Correct way to implement a simple rate-limiting?

Hi all!

I’m trying to implement a simple rate-limiting to one of my API endpoints running on Netlify Functions. Being a non-expert in Fauna (and not being a database-expert by any means), I’m looking for feedback on my approach, so I can possibly learn about the best practices here.

In my early days with Fauna, I did a single query per-request, something like:

Get a list of all documents that match a condition, receive the response back in client, do the filtering of required data on client-side, send updated info back to Fauna, etc. I then read somewhere (can’t find where), that it’s better to do this all inside a single Fauna query because:

  1. It will be faster than sending multiple requests
  2. Fauna will count this as 1 transaction (as opposed to triggering multiple transactions in my above approach) - however I’m not 100% sure about this. Please let me know if my example below indeed counts as just 1 transaction.

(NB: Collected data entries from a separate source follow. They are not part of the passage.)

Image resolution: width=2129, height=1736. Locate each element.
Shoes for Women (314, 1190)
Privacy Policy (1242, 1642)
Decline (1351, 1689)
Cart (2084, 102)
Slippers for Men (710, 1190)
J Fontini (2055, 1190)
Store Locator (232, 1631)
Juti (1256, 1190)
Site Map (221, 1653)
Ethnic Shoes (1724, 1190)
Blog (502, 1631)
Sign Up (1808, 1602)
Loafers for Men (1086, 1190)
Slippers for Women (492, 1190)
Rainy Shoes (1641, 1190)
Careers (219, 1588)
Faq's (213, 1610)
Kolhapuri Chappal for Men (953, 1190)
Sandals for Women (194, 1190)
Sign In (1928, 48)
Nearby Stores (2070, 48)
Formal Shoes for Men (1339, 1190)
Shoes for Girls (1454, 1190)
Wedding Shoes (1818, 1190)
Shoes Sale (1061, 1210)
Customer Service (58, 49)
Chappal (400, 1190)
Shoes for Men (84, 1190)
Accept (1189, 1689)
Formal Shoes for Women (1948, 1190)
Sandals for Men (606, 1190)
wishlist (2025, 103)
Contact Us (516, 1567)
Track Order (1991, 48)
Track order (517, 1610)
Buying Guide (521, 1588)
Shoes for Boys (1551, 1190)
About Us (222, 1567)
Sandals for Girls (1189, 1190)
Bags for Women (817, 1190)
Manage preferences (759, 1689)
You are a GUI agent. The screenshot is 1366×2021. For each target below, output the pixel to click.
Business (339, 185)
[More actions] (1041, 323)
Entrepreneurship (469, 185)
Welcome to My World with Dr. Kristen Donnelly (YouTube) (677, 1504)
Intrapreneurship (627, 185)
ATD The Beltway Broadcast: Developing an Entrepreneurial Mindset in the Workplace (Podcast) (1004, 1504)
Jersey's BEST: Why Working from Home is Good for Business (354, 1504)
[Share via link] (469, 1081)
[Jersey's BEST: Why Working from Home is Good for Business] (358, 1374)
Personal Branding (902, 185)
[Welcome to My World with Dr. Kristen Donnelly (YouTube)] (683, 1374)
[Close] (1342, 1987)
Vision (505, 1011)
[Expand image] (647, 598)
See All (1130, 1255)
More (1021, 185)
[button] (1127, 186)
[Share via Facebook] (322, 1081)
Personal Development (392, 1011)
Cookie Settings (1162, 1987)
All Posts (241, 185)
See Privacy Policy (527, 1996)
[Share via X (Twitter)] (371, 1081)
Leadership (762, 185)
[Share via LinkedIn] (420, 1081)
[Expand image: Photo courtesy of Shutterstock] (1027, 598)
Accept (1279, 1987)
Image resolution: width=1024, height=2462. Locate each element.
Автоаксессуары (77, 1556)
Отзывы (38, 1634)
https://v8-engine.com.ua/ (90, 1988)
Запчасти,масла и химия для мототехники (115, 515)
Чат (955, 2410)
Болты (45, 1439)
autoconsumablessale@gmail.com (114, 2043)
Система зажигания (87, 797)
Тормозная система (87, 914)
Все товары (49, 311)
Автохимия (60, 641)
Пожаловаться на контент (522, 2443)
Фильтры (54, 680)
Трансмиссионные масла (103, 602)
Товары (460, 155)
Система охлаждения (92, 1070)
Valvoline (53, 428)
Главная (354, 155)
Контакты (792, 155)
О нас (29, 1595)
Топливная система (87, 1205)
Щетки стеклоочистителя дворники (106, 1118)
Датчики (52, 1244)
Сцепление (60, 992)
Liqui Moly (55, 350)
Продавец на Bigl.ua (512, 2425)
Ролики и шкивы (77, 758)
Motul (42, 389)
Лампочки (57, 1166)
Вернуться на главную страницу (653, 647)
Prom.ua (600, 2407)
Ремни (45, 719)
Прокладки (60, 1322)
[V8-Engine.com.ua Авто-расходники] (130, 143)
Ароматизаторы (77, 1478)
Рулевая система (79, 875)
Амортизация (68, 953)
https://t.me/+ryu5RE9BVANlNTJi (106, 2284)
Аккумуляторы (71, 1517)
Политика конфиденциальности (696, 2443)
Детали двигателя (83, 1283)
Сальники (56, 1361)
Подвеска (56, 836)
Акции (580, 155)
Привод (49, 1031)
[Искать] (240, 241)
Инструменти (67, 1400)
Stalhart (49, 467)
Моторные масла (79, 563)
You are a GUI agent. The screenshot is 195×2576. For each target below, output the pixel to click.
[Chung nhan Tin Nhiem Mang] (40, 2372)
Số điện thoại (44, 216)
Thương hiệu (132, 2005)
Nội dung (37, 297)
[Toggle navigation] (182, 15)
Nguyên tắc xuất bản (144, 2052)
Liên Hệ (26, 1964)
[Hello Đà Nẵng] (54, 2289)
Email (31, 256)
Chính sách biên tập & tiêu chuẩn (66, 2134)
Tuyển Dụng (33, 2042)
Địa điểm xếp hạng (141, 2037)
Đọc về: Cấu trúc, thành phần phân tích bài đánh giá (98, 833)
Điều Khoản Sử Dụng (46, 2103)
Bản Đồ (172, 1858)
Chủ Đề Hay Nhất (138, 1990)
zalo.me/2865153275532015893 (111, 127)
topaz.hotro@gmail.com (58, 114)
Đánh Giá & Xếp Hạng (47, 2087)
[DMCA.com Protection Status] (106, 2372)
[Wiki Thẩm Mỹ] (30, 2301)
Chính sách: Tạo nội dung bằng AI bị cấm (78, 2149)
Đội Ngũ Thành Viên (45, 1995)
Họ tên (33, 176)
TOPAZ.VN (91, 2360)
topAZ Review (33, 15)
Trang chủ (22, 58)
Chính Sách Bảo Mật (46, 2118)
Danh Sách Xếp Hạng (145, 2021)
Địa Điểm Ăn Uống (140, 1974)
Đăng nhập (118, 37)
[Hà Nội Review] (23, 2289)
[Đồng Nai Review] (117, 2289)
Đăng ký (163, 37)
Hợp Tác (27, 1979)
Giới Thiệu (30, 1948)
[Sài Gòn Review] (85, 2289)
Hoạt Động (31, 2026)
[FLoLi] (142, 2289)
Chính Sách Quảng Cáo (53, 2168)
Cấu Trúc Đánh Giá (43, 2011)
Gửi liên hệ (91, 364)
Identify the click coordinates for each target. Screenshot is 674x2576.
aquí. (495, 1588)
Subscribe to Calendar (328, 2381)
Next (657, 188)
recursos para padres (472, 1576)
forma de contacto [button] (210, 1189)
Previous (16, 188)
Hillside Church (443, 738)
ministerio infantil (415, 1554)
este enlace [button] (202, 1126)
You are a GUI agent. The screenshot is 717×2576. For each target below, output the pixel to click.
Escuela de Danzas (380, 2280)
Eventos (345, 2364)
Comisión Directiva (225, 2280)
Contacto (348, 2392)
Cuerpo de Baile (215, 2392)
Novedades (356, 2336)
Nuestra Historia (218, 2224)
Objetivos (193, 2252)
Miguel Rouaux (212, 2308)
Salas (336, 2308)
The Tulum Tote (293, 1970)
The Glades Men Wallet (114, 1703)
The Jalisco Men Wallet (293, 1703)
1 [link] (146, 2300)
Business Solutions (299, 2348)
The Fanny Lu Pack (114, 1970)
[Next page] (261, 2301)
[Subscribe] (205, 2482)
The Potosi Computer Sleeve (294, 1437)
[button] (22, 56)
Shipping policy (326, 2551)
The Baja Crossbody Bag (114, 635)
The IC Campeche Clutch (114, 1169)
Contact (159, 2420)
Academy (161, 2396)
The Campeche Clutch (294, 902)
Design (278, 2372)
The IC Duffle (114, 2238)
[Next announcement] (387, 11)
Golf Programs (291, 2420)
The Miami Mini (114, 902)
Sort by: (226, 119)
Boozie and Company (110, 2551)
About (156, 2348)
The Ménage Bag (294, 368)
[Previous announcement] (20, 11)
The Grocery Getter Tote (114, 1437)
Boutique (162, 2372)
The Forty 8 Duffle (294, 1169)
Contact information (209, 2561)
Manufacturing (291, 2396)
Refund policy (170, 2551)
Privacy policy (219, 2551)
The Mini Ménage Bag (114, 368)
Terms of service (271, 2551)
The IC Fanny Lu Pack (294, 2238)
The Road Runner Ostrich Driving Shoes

Before I share the example, let me explain my setup. I have created a collection (accessLog), with history turned off and TTL set to 1 day with the following document structure:

{
  data: {
    email: 'foo@bar.com',
    ip: '192.168.0.1',
    time: Now()
  },
  ref: 'some ref',
  ts: 1234
}

I have 2 indices - 1 for email, 1 for IP. The email index has a unique constraint. I’m performing the following query:

Let(
  {
    logs: Select(
      'data',
      Paginate(
        Union(
          Match(
            Index('emailLogIndex'),
            email
          ),
          Match(
            Index('ipLogIndex'),
            ip
          )
        )
      )
    )
  },
  If(
    Equals(
      Count(
        Var('logs')
      ),
      0
    ),
    Create(
      Collection('accessLog'),
      {
        data: {
          email,
          ip,
          time: Now()
        }
      }
    ),
    Map(
      Var('logs'),
      Lambda(
        'ref',
        Let(
          {
            doc: Get(
              Var('ref')
            )
          },
          If(
            LTE(
              TimeDiff(
                Select(
                  ['data', 'time'],
                  Var('doc')
                ),
                Now(),
                'day'
              ),
              1
            ),
            Abort(
              '429'
            ),
            Update(
              Select(
                'ref',
                Var('doc')
              ),
              {
                data: {
                  time: Now()
                }
              }
            )
          )
        )
      )
    )
  )
)

To explain what I’m doing:

I’m creating a variable named logs which would be an array consisting of a Union of the results of a match by email and any number of matches by IP. Note that, the email can sometimes be an empty string.

Then, if the length of the logs array is equal to 0 (which means, no results were found), I create a new document with the required data (as per format shared above). If even a single result was found (array length greater than 0), I map over the logs array with the following function (Lambda):

I store the document in a variable named doc. Then, I compare that if the time recorded in data.time of the document is less than 1 day before. If yes, I abort the request with 429 as the message. If not, I update the document with the new time. Note that, I do not expect the “if note” condition to be triggered here because, as per my understanding, the document should not exist because the TTL is 1 day.

My questions are:

  1. Is this an efficient query, or could it be made better?
  2. Does anyone else recommend a different approach altogether?

Fauna will count this as 1 transaction (as opposed to triggering multiple transactions in my above approach) - however I’m not 100% sure about this. Please let me know if my example below indeed counts as just 1 transaction.

Each Fauna query that you execute is transactional. Provided that your query “fits” within the transaction limits, you do can whatever you need to do. Note that billing is not per transaction but on the number of read, write, and compute operations that your transaction(s) consume

Is this an efficient query, or could it be made better?

Your query either creates an accessLog entry, or updates an existing one. For low-volume updates, that would work fine. For high-volume updates, you’ll run into contention issues. Contention occurs when two or more transactions attempt to update one or more documents in a short time period. When contention occurs, you’ll get an error. A naive solution would be to try the query again. The retried query might succeed, or it might cause additional contention.

Does anyone else recommend a different approach altogether?

Avoiding contention takes some work, but it can certainly be done. The documentation includes a tutorial that describes a similar scenario that can cause contention and provides a solution based on the Event Sourcing pattern.

This topic was automatically closed 2 days after the last reply. New replies are no longer allowed.